Even before the digital era, the third-party doctrine was highly suspect. As Justice Marshall put it in his dissent in Smith: “Privacy is not a discrete commodity, possessed absolutely or not at all. Those who disclose certain facts to a bank or phone company for a limited business purpose need not assume that this information will be released to other persons for other purposes.”[15] He also recognized the practical necessity of involving third parties in our personal affairs, because of “the vital role that telephonic communication plays in our personal and professional relationships.”[16] One can only imagine what his reaction would be if he could see how we use our smartphones today.
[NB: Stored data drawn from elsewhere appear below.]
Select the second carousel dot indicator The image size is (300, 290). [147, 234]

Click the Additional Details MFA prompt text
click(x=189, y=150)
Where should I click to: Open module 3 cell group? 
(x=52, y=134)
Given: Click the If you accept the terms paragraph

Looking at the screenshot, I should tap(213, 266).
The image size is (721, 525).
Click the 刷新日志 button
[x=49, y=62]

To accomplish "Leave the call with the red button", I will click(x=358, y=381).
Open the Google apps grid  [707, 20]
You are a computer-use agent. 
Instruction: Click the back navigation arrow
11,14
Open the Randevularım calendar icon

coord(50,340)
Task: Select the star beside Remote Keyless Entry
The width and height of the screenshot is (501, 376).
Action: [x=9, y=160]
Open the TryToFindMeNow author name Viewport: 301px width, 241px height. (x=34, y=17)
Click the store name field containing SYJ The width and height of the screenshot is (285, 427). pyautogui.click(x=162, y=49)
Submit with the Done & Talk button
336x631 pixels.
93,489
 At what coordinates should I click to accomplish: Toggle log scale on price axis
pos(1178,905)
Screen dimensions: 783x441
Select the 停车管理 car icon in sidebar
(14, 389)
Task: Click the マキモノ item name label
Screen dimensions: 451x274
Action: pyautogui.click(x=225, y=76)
The Fourth Amendment should revert to its traditional framework: reasonable expectations of privacy, regardless of whom we have actually shared our information with. Nobody would think it reasonable for the government to access our entire Google search history without a warrant, just as nobody would think it reasonable for the police to instantaneously learn everywhere we have been over the last 127 days.

 

[1] No. 16-402.

[2] See United States v. Carpenter, 819 F.3d 880, 888­–89 (6th Cir. 2016).

[3] 425 U.S. 435, 437 (1976).

[4] Id. at 443. The overarching standard for whether a state action is a search under the Fourth Amendment is whether it violates a person’s subjective and reasonable expectations of privacy. See Katz v. United States, 389 U.S. 347, 353 (1967).

[5] 442 U.S. 735, 742 (1979).

[6] Id.

[7] Id. at 745.

[8] 134 S. Ct. 2473 (2014).

[9] Id. at 2488

[10] Id.

[11] 565 U.S. 400 (2012).

[12] Id. at 415–416 (Sotomayor, J. concurring) (quoting People v. Weaver, 909 N.E.2d 1195, 1199 (N.Y. 2009)).

[13] Id. at 429–31 (Alito, J. concurring).

[14] Id. at 429.

[15] 442 U.S. at 749 (Marshall, J. dissenting).

[16] Id. at 751 (Marshall, J. dissenting).